### Work instruction
Scan the listing for the word "Sort", and copy out each line where it is found.

### Extracted information
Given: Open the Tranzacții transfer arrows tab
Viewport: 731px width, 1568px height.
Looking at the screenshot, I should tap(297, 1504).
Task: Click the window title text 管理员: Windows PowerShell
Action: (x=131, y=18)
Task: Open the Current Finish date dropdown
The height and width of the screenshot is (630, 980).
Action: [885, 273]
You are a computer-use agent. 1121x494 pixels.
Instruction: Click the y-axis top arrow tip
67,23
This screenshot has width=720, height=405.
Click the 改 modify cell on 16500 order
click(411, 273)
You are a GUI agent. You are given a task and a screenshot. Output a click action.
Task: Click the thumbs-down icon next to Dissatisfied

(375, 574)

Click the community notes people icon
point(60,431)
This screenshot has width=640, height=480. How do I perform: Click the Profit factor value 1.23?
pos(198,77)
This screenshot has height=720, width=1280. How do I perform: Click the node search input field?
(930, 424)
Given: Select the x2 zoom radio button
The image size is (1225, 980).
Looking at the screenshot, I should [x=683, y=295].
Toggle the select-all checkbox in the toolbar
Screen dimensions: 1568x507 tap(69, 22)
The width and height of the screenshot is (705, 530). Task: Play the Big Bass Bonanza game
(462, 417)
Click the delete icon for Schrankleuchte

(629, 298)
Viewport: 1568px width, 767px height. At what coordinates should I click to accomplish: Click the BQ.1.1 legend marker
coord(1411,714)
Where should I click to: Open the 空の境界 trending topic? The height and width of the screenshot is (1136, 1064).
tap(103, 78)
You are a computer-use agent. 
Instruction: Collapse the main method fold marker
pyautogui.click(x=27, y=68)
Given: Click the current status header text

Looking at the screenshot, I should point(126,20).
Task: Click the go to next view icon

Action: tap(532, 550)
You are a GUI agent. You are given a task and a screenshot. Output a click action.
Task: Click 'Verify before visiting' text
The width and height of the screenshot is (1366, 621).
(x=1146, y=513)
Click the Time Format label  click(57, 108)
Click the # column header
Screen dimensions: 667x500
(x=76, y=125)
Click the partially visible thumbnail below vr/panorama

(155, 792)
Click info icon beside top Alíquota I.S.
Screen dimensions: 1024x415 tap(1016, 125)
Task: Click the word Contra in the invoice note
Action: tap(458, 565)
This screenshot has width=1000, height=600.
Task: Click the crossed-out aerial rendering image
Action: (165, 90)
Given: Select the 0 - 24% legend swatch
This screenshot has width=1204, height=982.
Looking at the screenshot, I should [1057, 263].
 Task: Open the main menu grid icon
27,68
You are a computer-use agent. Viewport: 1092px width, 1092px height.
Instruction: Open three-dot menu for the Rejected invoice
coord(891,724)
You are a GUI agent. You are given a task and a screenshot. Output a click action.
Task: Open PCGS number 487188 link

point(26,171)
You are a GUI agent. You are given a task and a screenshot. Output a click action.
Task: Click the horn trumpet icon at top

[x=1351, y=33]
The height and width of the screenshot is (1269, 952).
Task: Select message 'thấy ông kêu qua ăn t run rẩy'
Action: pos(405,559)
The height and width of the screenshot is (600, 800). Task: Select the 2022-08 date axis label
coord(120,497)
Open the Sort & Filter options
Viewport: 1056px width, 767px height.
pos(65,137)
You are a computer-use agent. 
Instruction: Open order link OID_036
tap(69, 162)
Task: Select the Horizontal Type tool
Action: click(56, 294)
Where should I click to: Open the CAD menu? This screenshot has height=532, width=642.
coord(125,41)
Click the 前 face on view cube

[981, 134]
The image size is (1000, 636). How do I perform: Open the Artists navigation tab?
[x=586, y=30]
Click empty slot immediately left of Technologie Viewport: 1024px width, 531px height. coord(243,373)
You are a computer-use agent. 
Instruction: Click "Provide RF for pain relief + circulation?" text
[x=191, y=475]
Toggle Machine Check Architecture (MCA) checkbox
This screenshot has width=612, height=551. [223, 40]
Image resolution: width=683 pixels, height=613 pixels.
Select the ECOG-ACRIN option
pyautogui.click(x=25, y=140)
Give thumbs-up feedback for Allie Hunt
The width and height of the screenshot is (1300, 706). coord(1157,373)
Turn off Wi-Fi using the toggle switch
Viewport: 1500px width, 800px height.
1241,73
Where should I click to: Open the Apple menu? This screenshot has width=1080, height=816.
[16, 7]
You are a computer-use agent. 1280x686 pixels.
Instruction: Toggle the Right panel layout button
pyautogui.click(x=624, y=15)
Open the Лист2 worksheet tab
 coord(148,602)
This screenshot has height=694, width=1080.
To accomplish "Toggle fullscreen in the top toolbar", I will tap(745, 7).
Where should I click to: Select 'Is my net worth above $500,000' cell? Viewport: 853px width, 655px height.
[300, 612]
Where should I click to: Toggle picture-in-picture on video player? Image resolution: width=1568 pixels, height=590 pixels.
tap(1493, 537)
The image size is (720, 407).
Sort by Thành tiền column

### Written response
Open the Sort & Filter options
Sort by Thành tiền column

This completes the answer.